## DOCUMENT TEXT
┌────────

- Born: Jean-Michel Frédéric Macron 30 June 1950 (age 75) Saint-Denis, Réunion
- Known for: Professor of neurology at the University of Picardy
- Spouses: Françoise Noguès (divorced); Hélène Joly;
- Children: 4, including Emmanuel
- Relatives: Brigitte Macron (daughter-in-law)

= Jean-Michel Macron =

French doctor and professor of neurology (born 1950)

Jean-Michel Frédéric Macron (/fr/; born 30 June 1950) is a French doctor and professor of neurology at the University of Picardy. He is the father of French President Emmanuel Macron.

==Early life==
Jean-Michel Macron was born in 1950. His father was André Macron (1920–2010), a railway executive, and his mother was Jacqueline Macron (1922–1998), née Robertson, of half English origin. He wrote a thesis on feline neurology in 1981.

==Career==

Macron is a professor of neurology at the University of Picardy, specializing in sleep disorders and epilepsy.

Macron has published in academic journals such as Neuroscience Letters, Brain Research, NeuroReport and Neurosurgery on sneezing in cats. Macron has 26 publications as author or co-author in the PubMed database.

==Personal life==
Jean-Michel Macron was first married to Françoise Noguès, a physician based in Amiens. She is the daughter of Jean Noguès and his wife Germaine Noguès (née Arribet, died 2013), both teachers. The first child of Jean-Michel and Françoise Macron died as an infant. They then had three children: Emmanuel (born 1977; the current President of France), Laurent (born 1979), and Estelle (born 1982).

After the divorce of Jean-Michel and Françoise Macron, Jean-Michel Macron married Hélène Joly, a psychiatrist at the Centre Hospitalier Philippe Pinel in Dury, Somme.

└────────

List every academic journal that the biography of Jean-Michel Macron names as a venue for his publications.

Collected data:
┌────────

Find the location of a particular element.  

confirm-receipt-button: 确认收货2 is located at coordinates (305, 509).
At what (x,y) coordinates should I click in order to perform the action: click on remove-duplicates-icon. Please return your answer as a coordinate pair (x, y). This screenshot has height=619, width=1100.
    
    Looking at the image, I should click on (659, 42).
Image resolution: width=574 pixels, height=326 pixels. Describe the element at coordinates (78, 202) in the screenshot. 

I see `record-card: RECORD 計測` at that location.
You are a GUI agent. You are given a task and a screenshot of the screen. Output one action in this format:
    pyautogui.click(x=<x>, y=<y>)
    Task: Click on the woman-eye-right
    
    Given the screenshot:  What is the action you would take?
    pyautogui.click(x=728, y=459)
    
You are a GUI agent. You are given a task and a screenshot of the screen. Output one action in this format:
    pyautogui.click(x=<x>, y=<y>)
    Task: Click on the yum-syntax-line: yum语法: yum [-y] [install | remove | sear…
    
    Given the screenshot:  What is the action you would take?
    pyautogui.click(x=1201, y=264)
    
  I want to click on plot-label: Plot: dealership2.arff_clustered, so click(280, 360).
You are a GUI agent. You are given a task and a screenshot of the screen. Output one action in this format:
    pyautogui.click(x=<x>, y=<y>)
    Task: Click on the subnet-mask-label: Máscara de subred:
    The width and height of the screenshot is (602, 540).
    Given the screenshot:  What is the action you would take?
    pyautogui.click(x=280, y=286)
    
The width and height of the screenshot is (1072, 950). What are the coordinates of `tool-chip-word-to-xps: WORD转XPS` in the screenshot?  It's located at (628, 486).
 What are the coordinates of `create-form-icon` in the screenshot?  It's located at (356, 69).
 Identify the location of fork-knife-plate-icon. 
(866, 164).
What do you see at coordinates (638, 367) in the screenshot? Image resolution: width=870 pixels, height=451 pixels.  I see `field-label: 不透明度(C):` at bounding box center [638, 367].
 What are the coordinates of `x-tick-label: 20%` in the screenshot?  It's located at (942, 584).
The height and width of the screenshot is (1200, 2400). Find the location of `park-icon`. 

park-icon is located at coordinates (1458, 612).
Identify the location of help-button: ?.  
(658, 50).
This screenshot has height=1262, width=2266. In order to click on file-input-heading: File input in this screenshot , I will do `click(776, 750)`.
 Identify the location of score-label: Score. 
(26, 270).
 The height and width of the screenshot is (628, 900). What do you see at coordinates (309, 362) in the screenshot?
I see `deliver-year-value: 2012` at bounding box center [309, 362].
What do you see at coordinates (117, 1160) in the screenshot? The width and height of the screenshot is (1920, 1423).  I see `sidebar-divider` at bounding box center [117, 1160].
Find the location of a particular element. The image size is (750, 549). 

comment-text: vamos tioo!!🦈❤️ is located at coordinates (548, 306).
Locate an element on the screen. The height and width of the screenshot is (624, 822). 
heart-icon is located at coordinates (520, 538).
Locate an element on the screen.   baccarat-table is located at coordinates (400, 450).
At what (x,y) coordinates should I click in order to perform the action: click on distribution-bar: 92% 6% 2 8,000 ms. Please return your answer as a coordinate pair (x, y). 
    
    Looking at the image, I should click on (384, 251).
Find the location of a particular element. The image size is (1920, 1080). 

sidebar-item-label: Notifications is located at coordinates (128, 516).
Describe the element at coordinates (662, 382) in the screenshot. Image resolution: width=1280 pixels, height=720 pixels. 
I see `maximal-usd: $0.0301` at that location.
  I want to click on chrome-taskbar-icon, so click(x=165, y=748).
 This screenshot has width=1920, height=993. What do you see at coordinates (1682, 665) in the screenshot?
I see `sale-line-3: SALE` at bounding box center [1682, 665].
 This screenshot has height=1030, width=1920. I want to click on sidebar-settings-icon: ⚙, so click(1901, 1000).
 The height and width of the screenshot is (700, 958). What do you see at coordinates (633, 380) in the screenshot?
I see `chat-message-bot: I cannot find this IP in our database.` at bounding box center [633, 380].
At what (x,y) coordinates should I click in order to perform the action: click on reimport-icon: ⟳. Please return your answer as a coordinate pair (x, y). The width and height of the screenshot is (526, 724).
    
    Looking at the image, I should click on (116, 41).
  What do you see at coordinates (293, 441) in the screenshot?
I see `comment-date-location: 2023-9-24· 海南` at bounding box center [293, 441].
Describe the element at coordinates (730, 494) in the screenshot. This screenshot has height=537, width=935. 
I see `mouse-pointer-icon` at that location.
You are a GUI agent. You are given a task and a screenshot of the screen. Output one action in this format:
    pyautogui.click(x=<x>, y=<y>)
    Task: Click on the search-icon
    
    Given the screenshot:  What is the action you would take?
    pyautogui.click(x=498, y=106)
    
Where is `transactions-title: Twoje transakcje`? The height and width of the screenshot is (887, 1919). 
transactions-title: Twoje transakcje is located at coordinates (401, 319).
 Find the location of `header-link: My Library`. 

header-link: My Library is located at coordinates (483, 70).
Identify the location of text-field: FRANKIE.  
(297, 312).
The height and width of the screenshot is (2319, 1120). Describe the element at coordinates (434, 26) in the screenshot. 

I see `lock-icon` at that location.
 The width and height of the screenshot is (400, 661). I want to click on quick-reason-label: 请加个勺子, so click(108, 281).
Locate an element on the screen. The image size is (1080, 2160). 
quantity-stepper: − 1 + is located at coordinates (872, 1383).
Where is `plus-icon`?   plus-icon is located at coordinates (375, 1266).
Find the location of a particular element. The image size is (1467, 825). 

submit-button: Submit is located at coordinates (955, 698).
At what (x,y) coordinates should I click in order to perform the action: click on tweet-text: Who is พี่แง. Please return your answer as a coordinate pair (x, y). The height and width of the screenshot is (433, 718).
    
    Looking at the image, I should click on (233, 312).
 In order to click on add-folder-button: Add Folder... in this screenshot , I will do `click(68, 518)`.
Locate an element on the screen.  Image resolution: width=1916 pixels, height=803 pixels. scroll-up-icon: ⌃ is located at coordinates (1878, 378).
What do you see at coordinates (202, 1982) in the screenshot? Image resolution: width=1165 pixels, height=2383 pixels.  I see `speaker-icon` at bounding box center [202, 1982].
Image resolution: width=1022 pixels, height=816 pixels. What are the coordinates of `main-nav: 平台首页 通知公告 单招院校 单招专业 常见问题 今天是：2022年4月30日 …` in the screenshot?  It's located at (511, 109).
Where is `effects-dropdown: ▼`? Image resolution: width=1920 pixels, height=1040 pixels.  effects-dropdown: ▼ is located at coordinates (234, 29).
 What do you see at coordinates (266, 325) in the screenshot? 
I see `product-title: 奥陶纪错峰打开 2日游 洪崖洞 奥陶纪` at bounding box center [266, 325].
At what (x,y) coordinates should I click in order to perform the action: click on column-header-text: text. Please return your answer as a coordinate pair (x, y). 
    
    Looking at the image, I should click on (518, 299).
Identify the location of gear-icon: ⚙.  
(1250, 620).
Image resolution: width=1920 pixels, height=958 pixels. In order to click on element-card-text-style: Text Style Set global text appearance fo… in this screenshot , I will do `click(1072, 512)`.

└────────

## RESPONSE TO THIS TASK
Neuroscience Letters, Brain Research, NeuroReport, Neurosurgery